New Kyrgyz president sworn in as Central Asia sees its first peaceful democratic transfer of power

By bne IntelliNews November 24, 2017

Kyrgyzstan on November 24  inaugurated Sooranbai Jeenbekov as its new president. Jeenbekov replaced Almazbek Atambayev, who was constitutionally barred from serving more than a single six-year term.

The inauguration marked the first peaceful transfer of power from one democratically elected official to another in the Central Asian region. Kyrgyzstan, often hailed as an island of democracy, has toppled two autocratic regimes - one in 2005 and another in 2010 - and has since only had one interim president and subsequently democratically elected Atambayev as its leader. Nevertheless, the transfer of power hints at an emerging dominant party system in the country.

Both Jeenbekov and Atambayev are members of the Social Democratic Party (SDP) and Atambayev is bent on maintaining a status quo under it.
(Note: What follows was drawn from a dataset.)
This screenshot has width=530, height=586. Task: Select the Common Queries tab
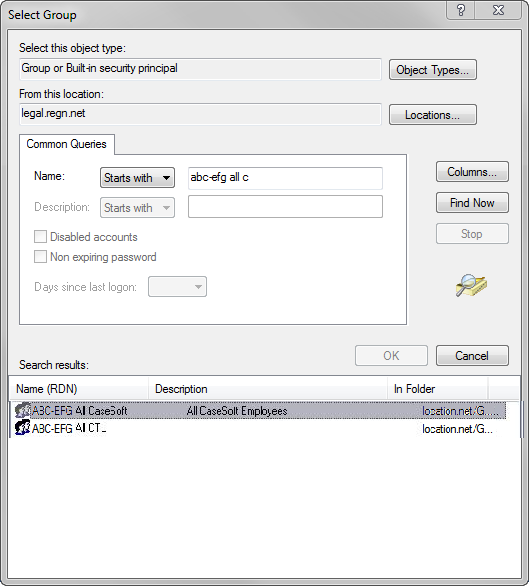(67, 144)
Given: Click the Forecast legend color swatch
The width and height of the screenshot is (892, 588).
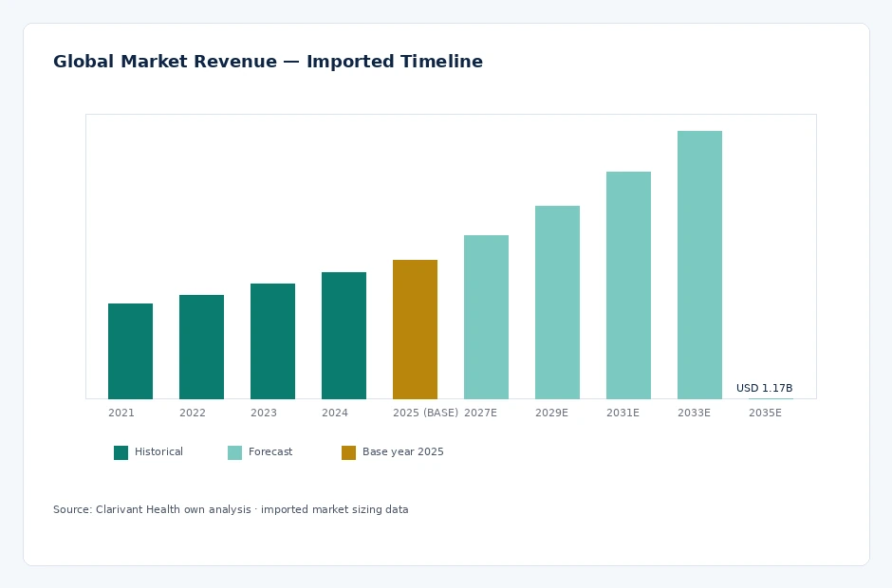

Prior to his departure from office, Atambayev cracked down on election runner-up Omurbek Babanov on dubious charges of "stoking ethnic, racial, and religious hatred" and "publicly calling for the violent change of the constitutional order".

Atambayev insisted that Babanov was a stooge of Kyrgyzstan’s northern neighbour Kazakhstan. However some Kyrgyz analysts believe Atambayev has been manipulating democracy to maintain himself as a “shadow-ruler” and, as such, getting rid of Babanov would be a form of ridding his party from future popular competition at the ballot box.

If cemented further, SDP’s power as the dominant party could weaken Kyrgyzstan’s multi-party system by imposing more regulations on freedom of speech, thus securing future victories for the party. That would eventually lead to a situation mirroring the environment in Russia where “United Russia” is the dominant party. A Babanov victory could have at least partially disrupted the emerging one-party framework. But now challenging the SDP’s rule before its power can grow out of proportion will be down to voters in future elections.

Atambayev said on November 20 he would not quit politics and promised to return for the 2020 parliamentary elections to help SDP, which currently leads the Kyrgyz parliament’s ruling coalition.